**Task to complete:**
Please reproduce the following lines word for word, omitting the pictures.

***

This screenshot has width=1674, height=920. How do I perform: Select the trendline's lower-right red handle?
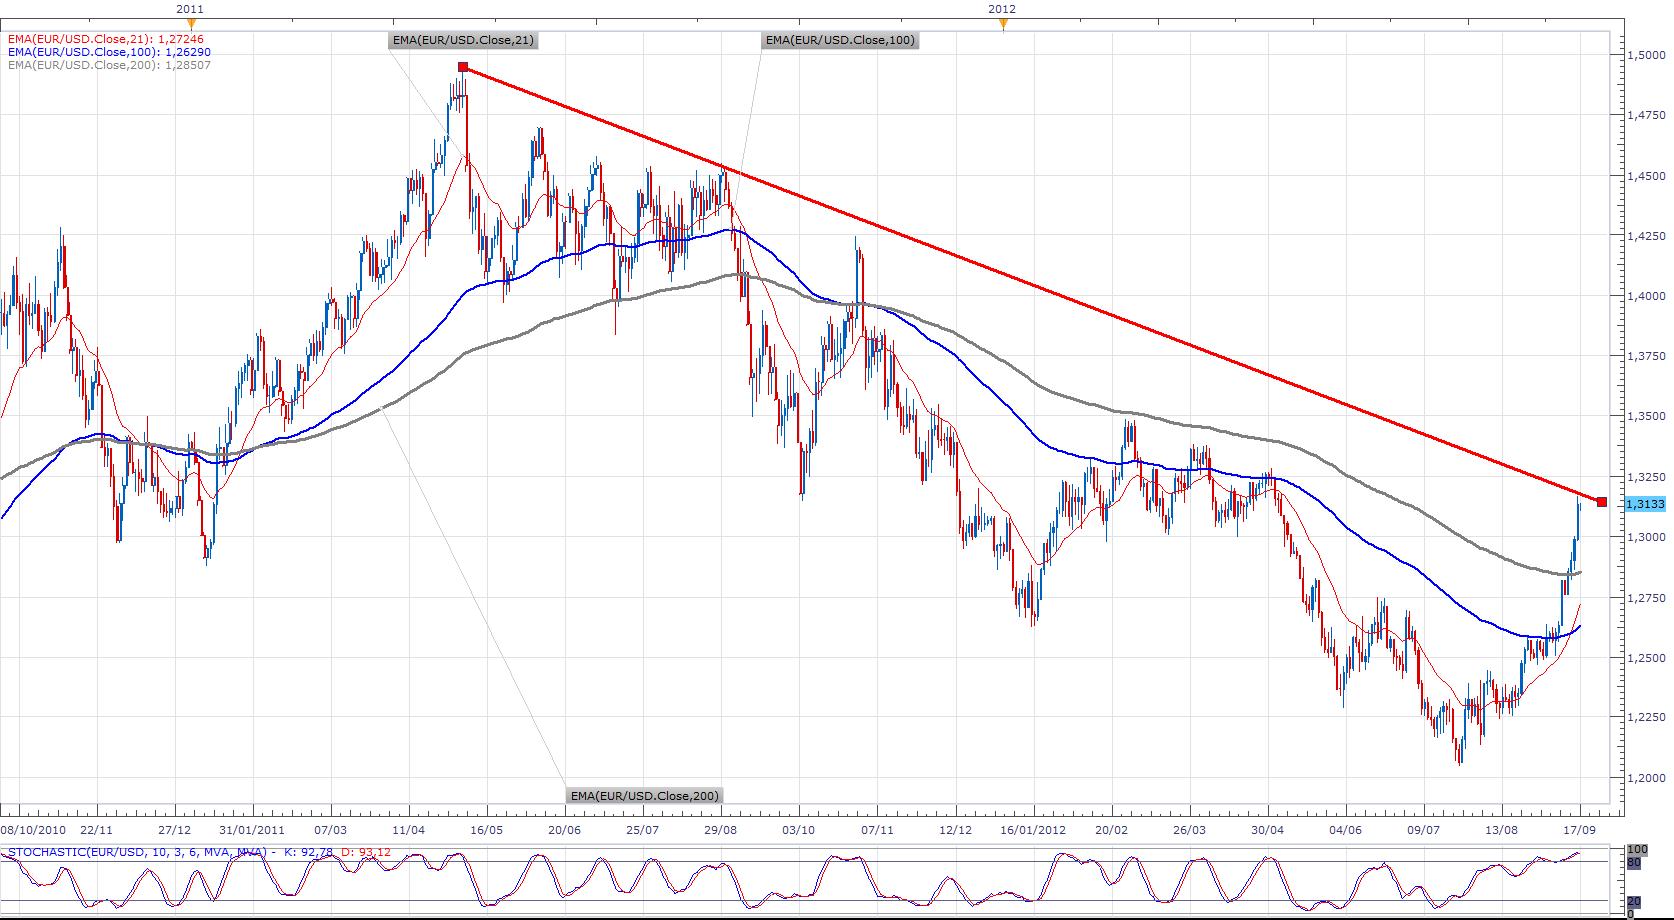click(x=1602, y=501)
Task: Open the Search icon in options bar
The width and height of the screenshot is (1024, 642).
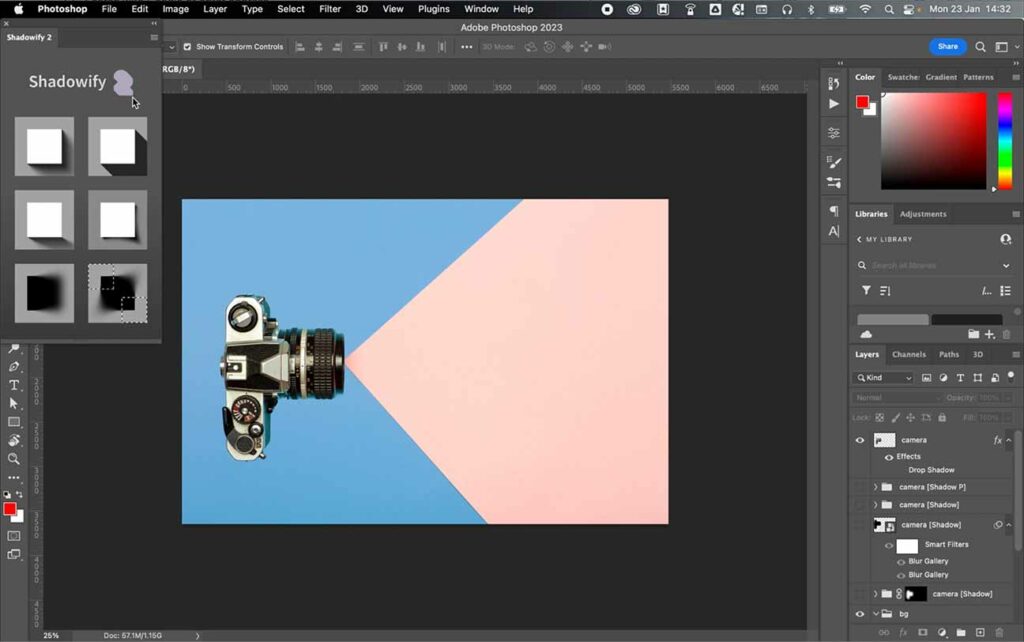Action: [x=980, y=47]
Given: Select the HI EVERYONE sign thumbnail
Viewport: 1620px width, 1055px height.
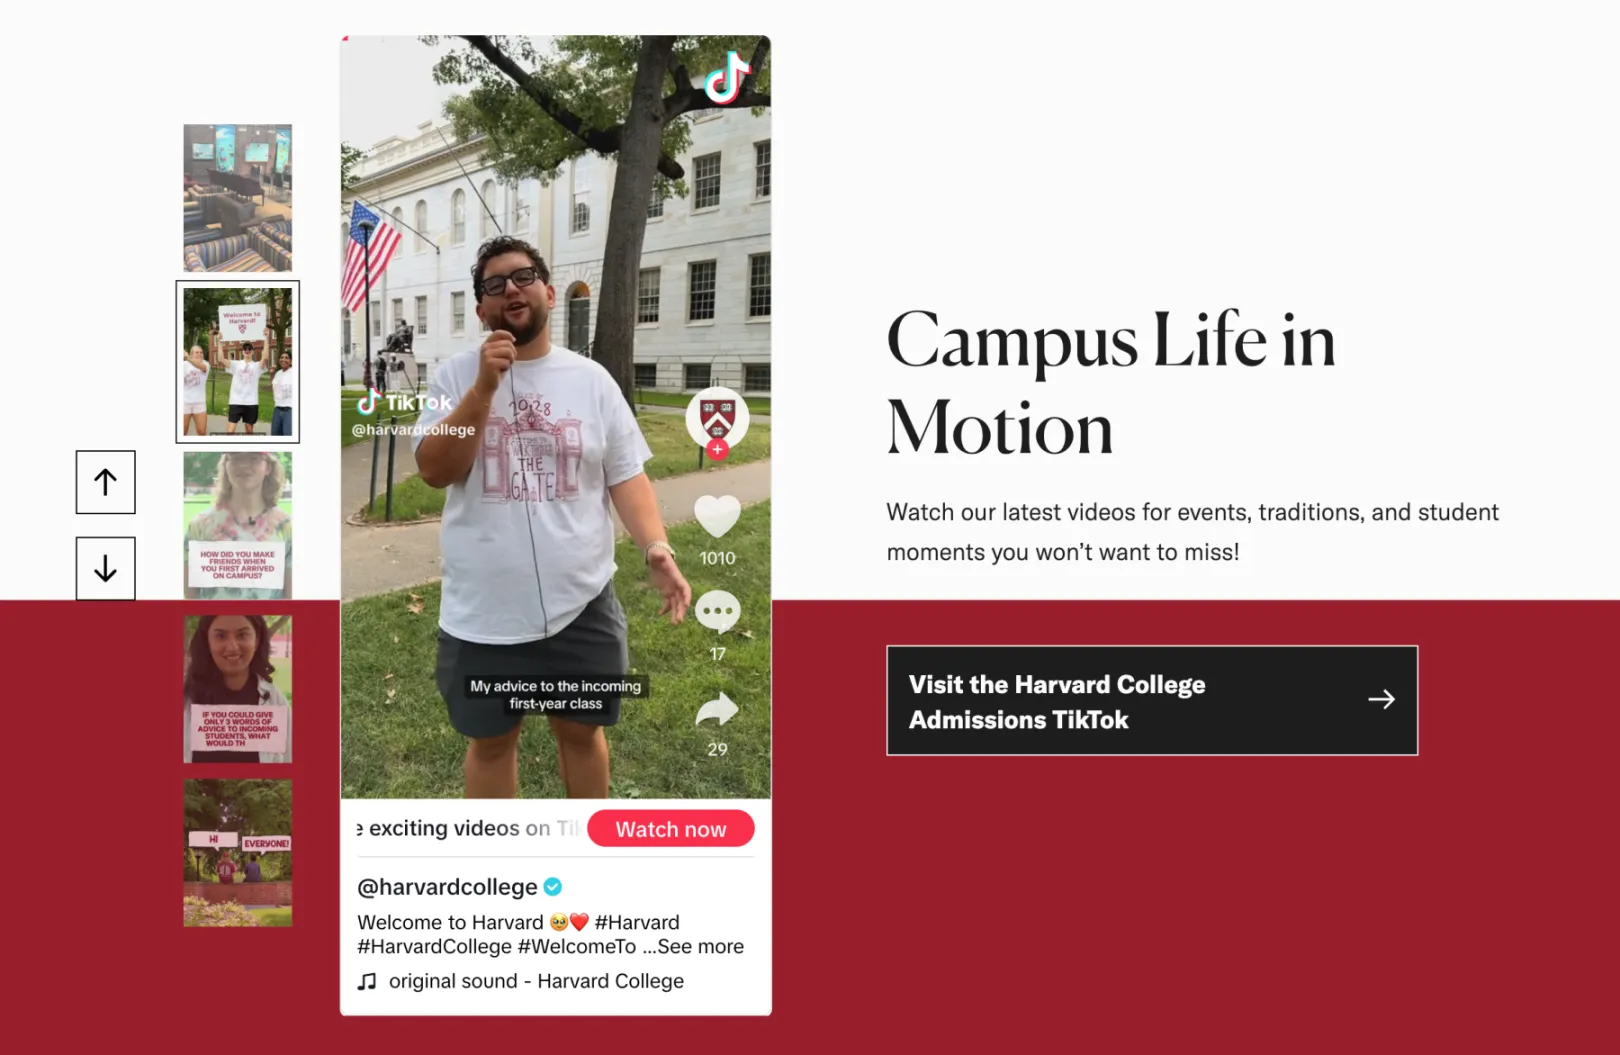Looking at the screenshot, I should [x=237, y=851].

***

**Solution to the exercise:**
This screenshot has width=1674, height=920. How do I perform: Select the trendline's lower-right red handle?
click(x=1602, y=501)
Task: Open the Search icon in options bar
The width and height of the screenshot is (1024, 642).
Action: [x=980, y=47]
Given: Select the HI EVERYONE sign thumbnail
Viewport: 1620px width, 1055px height.
Looking at the screenshot, I should [x=237, y=851].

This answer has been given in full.